John Sidney Ash (1925 – 2014) was an English ornithologist. He had a strong interest in the avifauna from the Horn of Africa, in particular Somalia, Eritrea and Ethiopia.

==Career==
Ash was born in Gosforth, Northumberland on 26 May 1925 as son of Sidney and Kathleen Ash né Denley. In 1945, he graduated with a Bachelor of Science from the Newcastle wing of the University of Durham. He received the D.I.C. at the Imperial College London in 1948 and promoted there to Ph.D. in 1952. He was co-author of two fieldguides, The Birds of Somalia (with John E. Miskell) in 1998, and Birds of Ethiopia and Eritrea (with John Atkins) in 2009. Ash discovered several new bird taxa, including the Ankober serin (Serinus ankoberensis), Turdoides squamulata carolinae (a subspecies of the scaly babbler) which he named for his daughter Caroline, Hippolais pallida alulensis (a subspecies of the eastern olivaceous warbler), Acrocephalus scirpaceus avicenniae (a subspecies of the common reed warbler), the Ash's lark (Mirafra ashi) which was named after him by Peter Colston in 1982, and Ploceus victoriae, which is now thought to be a hybrid between the black-headed weaver and the northern brown-throated weaver.
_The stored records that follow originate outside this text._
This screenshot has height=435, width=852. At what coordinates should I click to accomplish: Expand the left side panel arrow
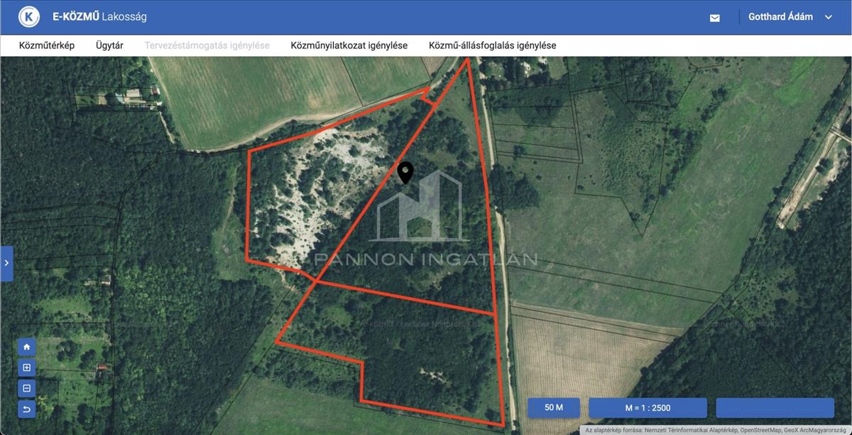coord(6,263)
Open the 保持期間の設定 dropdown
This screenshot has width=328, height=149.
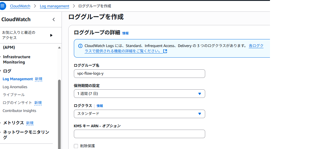pyautogui.click(x=139, y=94)
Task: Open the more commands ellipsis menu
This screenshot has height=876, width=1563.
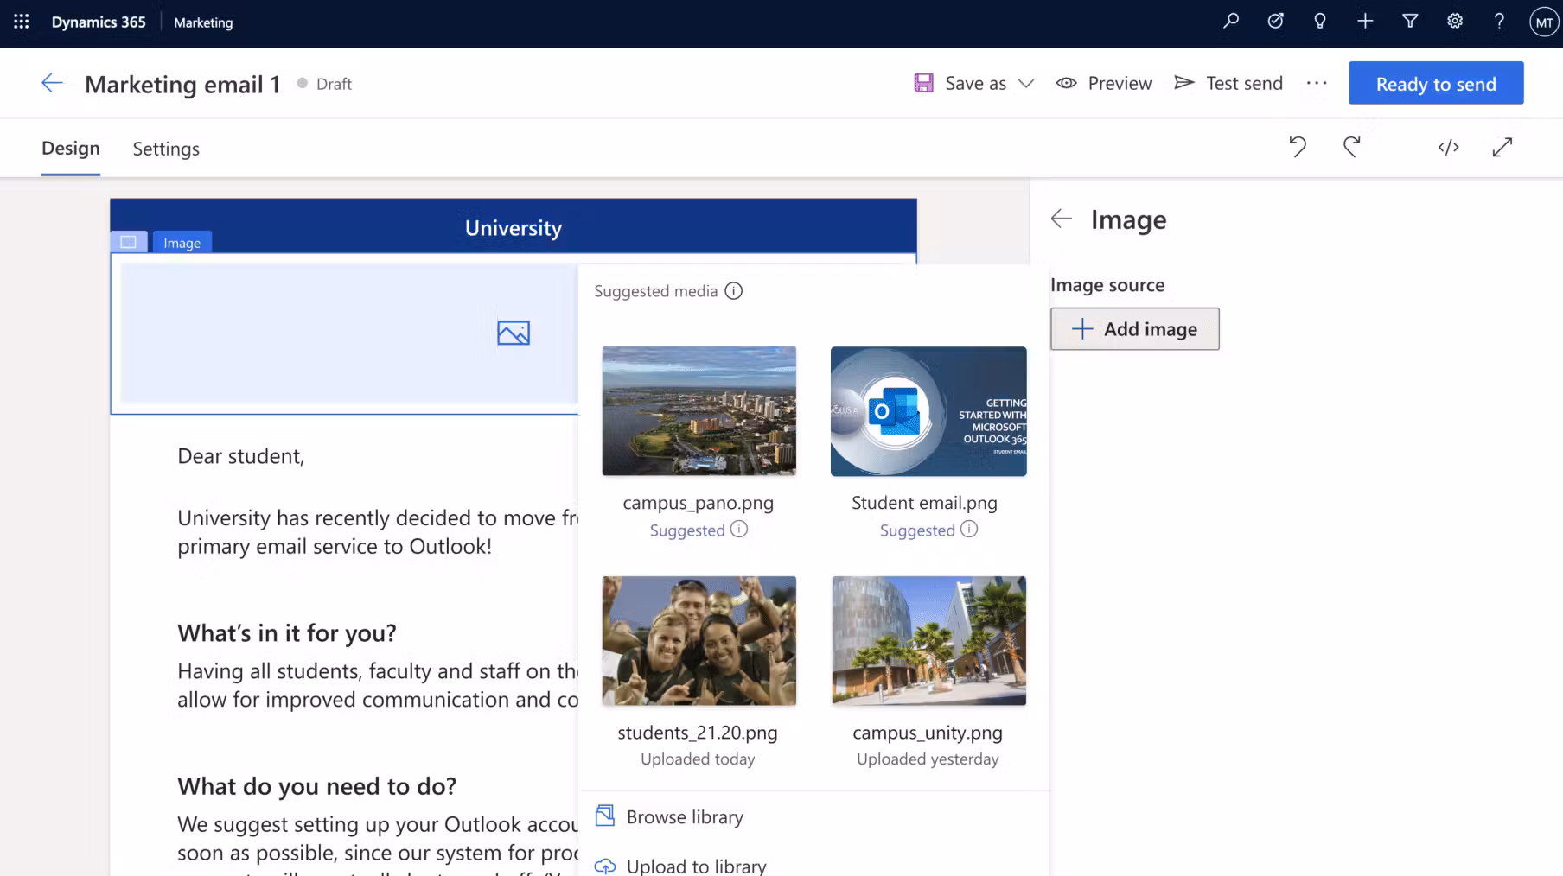Action: [1317, 84]
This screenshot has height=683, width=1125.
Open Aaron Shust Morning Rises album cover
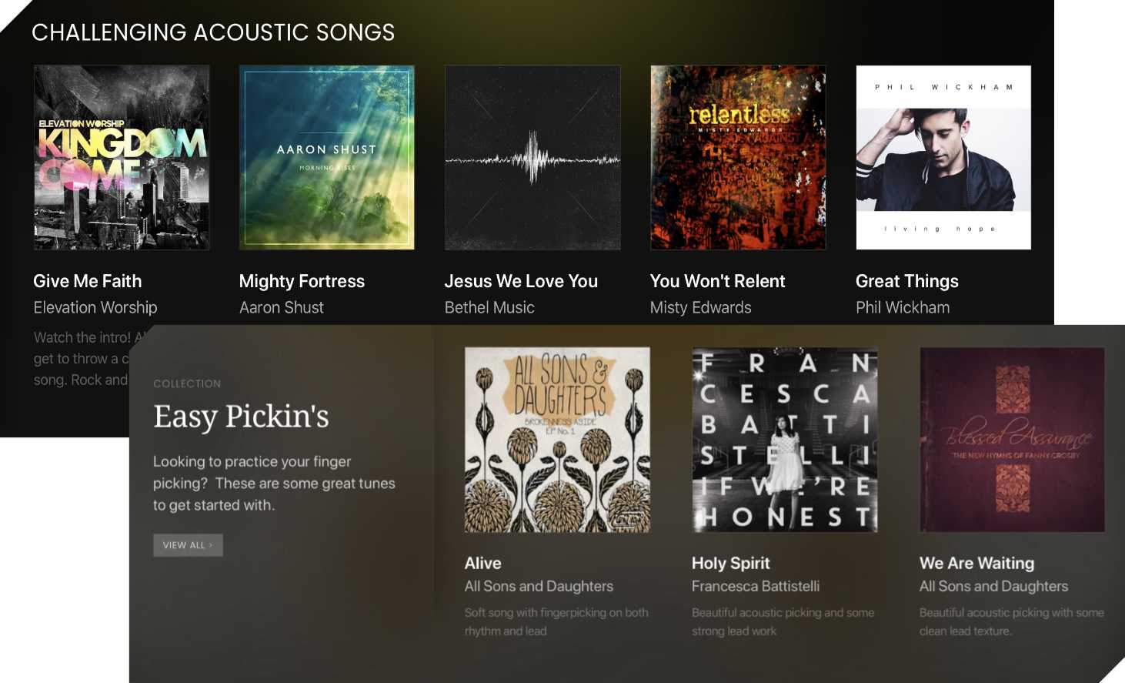pyautogui.click(x=327, y=157)
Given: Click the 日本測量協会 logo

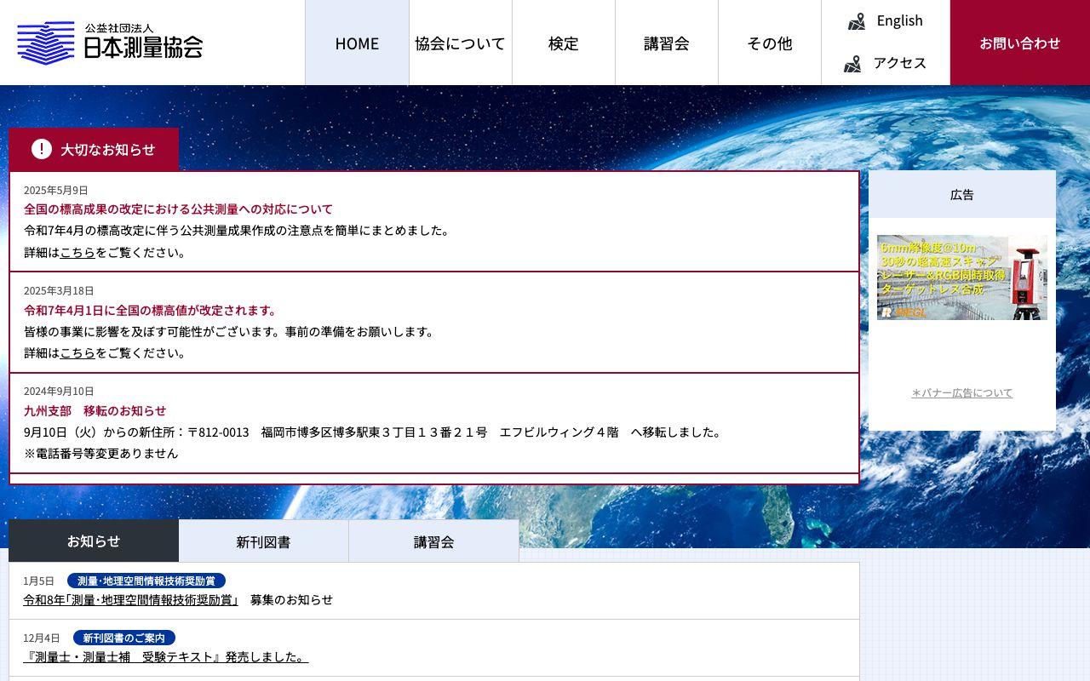Looking at the screenshot, I should (x=109, y=43).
In May 1968, he co-discovered the Sidamo lark along with Christian Érard who described this species in 1975 but is now considered as conspecific with Archer's lark. He died on 6 January 2014. In November 1951, Ash married Jonquil Gudgeon, a zoologist, who died three days before him. The couple had one daughter, Caroline Penelope-Jane.